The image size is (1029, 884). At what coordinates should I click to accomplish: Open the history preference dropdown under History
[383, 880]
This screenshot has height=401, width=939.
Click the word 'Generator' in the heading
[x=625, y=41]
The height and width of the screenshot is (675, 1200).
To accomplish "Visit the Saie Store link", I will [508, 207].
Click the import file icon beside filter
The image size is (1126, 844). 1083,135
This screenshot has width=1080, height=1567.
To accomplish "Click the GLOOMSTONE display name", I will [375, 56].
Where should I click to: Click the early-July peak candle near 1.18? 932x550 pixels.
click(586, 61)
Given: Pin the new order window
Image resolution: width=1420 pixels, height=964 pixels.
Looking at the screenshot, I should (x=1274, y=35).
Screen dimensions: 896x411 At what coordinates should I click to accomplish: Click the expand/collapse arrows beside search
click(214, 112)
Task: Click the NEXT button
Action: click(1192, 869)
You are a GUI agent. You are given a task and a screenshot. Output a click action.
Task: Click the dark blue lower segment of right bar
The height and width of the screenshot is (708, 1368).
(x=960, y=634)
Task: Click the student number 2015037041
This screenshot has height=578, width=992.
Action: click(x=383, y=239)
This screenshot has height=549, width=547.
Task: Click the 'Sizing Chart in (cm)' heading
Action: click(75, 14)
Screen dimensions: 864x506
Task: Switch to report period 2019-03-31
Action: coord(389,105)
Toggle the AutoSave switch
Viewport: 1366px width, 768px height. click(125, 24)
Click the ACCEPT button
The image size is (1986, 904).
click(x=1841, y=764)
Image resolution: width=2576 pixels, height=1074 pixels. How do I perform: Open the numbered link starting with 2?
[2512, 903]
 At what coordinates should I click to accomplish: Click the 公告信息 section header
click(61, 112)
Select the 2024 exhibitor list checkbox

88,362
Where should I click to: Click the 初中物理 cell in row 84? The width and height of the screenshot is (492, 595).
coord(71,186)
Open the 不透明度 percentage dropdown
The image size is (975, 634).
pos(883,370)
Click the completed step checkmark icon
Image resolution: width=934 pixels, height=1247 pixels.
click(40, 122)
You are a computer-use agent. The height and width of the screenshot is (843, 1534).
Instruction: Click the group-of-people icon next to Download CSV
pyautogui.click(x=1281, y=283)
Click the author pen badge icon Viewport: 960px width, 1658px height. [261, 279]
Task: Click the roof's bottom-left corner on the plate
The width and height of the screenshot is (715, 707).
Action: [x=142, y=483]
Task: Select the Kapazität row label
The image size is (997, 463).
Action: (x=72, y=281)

## WHAT THE TASK REQUIRES
Your reply should be the number of lines in the entries that contain "agent", nothing more.

## RESULT OF THIS TASK
2